Phase two consisted of finishing work, which Mike and I did ourselves to keep costs down. I also fancy myself pretty talented with a paintbrush and wasn’t about to let a stranger have all the fun. I should have. Scraping, painting, and staining in two hour increments while your baby naps is not an efficient way to work. We tucked away our brushes and rags in September.
TWO: Use annuals for instant life and color.
Construction sites are barren, dirty, and not exactly aesthetically pleasing, so when two big boxes of annuals arrived on my doorstep in early June, I was ecstatic and immediately pulled on my gardening gloves. Containers and buckets of tools mixed to line the stairs and frame the door. The pots were 100% in the way and terribly neglected with more paint splatter than water.
But they were glorious.
Sure, the tall tufts of Prince Tut™ papyrus were dappled with white primer, and my overflowing Supertunia® Bordeaux™ plantings were dragged onto the driveway almost daily, but they were what my color-hungry soul needed and made our dustbowl feel like home again.
THREE: Start with structure.
A new garden space is intimidating, and even though I had a clear vision and color palette in mind (and on my Pinterest boards), I was lost and overwhelmed.
The breakthrough moment was when I brought home a load of evergreens. Two narrow Sky Pointer® Japanese hollies anchored the space at either corner of the porch, and several rounded Gem Box® inkberry hollies, a great boxwood alternative, were grouped in trios that were simultaneously whimsical and a touch formal. Dividing the space with these strong forms created manageable pockets for other shrubs and perennials. Placement came easily afterward.
FOUR: Start small.
It would be crazy talk to try to do the entire space at once. We started with the beds closest to the remodeled porch, but our garden certainly won’t stop there.
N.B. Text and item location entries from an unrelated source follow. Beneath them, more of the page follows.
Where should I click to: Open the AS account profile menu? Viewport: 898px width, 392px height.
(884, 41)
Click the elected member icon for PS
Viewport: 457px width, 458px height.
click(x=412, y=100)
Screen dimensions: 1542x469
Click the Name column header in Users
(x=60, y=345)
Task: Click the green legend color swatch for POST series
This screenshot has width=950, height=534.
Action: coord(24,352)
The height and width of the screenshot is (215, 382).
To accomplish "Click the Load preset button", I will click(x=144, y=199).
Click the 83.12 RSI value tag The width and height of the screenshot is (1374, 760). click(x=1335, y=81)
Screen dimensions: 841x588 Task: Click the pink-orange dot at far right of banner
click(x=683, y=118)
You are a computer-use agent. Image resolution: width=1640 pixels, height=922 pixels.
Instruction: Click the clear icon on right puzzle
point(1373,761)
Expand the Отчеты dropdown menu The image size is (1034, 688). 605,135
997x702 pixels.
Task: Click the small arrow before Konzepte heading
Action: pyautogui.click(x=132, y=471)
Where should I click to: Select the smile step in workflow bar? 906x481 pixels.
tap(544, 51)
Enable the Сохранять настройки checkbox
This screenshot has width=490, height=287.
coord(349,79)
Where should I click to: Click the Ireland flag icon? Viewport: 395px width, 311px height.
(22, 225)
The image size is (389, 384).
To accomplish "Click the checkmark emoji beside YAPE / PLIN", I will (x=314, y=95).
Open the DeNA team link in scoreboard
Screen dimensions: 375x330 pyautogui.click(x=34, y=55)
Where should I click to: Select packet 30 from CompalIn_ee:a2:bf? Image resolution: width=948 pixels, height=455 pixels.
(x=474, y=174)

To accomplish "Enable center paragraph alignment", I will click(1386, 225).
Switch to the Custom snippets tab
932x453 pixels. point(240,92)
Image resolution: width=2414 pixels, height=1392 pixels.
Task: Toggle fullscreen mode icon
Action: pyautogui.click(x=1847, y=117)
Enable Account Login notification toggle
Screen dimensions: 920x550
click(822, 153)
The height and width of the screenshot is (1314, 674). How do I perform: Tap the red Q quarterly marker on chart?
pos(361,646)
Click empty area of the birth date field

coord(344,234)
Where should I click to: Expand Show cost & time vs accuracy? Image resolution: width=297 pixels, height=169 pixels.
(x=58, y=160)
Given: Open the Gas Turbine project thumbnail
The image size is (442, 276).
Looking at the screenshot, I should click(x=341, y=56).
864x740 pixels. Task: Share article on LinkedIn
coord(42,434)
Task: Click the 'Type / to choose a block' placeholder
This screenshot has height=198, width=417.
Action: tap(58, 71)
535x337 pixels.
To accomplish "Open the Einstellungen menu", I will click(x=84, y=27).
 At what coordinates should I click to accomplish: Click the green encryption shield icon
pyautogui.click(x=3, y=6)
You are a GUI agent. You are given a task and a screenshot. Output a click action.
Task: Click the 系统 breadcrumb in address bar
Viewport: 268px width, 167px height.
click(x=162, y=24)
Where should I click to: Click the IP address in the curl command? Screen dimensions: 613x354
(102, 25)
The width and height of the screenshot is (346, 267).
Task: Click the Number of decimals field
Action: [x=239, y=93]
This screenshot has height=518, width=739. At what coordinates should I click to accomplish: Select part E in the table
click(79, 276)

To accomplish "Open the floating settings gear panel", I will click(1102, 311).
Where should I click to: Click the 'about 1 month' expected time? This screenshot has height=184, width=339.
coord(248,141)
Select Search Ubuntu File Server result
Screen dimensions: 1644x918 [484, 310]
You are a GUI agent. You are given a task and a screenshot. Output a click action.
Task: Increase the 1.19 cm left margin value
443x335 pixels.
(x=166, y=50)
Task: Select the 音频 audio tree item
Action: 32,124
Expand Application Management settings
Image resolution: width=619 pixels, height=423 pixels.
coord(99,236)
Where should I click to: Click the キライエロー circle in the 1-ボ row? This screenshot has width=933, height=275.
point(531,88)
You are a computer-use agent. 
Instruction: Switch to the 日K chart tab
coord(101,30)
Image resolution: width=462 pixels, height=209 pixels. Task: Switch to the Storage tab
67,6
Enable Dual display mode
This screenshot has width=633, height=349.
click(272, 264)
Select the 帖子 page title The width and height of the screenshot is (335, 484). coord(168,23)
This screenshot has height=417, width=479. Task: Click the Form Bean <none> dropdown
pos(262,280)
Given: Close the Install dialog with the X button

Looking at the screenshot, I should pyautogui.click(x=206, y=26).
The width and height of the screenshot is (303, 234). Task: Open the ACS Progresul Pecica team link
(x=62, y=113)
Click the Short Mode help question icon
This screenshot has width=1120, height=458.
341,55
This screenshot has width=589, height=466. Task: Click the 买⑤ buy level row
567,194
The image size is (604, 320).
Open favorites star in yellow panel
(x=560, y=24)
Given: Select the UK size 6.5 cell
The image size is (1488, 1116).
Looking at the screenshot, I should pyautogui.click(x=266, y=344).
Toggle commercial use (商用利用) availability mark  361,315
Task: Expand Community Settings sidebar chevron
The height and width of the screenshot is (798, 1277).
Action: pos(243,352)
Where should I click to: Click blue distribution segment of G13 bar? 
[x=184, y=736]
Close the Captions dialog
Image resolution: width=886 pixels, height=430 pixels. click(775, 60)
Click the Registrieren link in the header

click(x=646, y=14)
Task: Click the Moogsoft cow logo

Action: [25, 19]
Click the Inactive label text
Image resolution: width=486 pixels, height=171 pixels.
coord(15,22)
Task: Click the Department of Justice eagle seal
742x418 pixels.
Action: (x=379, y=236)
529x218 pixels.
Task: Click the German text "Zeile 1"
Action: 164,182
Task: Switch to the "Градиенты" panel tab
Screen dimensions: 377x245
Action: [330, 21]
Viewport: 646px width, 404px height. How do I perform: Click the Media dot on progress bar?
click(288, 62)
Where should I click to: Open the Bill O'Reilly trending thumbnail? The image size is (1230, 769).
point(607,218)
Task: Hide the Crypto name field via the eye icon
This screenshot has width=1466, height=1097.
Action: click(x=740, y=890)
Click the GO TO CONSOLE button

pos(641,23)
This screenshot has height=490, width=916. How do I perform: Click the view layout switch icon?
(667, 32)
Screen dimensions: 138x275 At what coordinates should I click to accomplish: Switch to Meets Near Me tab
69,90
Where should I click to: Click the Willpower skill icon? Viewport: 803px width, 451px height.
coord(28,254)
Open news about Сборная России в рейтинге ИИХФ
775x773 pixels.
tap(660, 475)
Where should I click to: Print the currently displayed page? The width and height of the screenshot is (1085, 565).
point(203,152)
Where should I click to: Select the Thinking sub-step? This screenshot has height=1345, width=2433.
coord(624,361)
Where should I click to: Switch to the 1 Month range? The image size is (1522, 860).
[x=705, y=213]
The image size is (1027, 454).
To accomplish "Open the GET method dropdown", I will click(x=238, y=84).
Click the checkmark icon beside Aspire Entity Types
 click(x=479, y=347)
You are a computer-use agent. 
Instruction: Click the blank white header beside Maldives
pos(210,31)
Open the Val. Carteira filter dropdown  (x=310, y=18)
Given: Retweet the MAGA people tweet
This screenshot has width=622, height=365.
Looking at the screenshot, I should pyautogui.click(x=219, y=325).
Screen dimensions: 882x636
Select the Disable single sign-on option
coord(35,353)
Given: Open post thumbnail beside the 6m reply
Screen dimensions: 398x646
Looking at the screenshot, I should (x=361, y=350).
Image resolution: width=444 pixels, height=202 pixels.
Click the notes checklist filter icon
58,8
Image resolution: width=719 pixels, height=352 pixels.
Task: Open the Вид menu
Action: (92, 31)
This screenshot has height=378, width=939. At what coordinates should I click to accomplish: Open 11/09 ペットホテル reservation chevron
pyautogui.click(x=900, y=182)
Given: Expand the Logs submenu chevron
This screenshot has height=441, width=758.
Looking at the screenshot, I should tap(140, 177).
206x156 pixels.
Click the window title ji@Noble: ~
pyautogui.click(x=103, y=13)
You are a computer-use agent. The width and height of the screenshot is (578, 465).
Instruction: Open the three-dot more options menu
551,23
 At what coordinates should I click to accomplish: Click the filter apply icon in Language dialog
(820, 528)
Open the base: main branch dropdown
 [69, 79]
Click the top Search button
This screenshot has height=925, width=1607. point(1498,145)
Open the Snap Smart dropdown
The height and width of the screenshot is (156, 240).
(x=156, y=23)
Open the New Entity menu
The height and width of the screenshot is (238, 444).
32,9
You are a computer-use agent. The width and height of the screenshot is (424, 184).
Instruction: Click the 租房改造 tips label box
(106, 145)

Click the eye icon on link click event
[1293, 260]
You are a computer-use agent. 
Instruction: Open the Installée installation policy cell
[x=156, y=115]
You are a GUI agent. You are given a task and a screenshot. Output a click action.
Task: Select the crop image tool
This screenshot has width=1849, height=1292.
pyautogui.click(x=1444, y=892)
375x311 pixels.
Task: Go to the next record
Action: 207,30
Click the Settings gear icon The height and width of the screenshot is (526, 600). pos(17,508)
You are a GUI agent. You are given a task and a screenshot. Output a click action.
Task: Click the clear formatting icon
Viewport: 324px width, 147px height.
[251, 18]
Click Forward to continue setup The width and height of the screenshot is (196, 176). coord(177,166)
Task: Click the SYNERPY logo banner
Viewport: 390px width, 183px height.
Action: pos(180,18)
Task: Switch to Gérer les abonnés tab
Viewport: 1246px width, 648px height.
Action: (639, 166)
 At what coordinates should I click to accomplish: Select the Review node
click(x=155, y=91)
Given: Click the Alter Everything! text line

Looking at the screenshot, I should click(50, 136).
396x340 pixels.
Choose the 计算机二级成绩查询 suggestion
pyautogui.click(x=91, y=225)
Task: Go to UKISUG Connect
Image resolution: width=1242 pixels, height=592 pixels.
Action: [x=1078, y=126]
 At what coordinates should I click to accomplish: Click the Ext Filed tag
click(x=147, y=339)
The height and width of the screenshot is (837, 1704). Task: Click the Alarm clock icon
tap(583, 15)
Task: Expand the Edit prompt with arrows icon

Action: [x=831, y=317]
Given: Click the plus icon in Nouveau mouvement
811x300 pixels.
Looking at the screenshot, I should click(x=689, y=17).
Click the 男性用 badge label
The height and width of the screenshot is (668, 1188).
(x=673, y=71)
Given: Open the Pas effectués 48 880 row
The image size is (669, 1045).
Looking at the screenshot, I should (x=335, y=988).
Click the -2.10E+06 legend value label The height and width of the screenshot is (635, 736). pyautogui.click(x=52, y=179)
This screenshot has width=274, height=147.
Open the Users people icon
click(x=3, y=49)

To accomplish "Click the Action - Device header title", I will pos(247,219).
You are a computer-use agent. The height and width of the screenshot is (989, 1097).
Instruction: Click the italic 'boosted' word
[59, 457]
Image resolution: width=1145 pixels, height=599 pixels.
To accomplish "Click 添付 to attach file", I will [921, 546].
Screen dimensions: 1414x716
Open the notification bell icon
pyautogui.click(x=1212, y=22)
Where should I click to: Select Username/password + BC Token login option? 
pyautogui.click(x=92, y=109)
There’ll be beds along the front sidewalk, beds on the property line (with the neighbors’ blessings), red brick walkways, and window boxes. I have ideas! But we would be exhausted, broke, and probably really cranky if we tried to tackle it all at once. Pick one spot, do it to the best of your abilities, and move on when you’re ready.
FIVE: Be patient and realistic.
Perennials and shrubs need time. The phrase “sleep, creep, leap” has been repeated among gardeners for centuries for a reason. Yet it’s so easy to be disappointed with the results at the beginning because your small, freshly planted landscape looks, well, small and freshly planted. I was on the verge of scrapping this blog at least a dozen times because it didn’t look good enough to share. But it is and it will only get better as things grow and the design is refined. All great spaces have to start somewhere.
This is just the beginning of our garden, and I’ll continue to share the space as it changes and grows.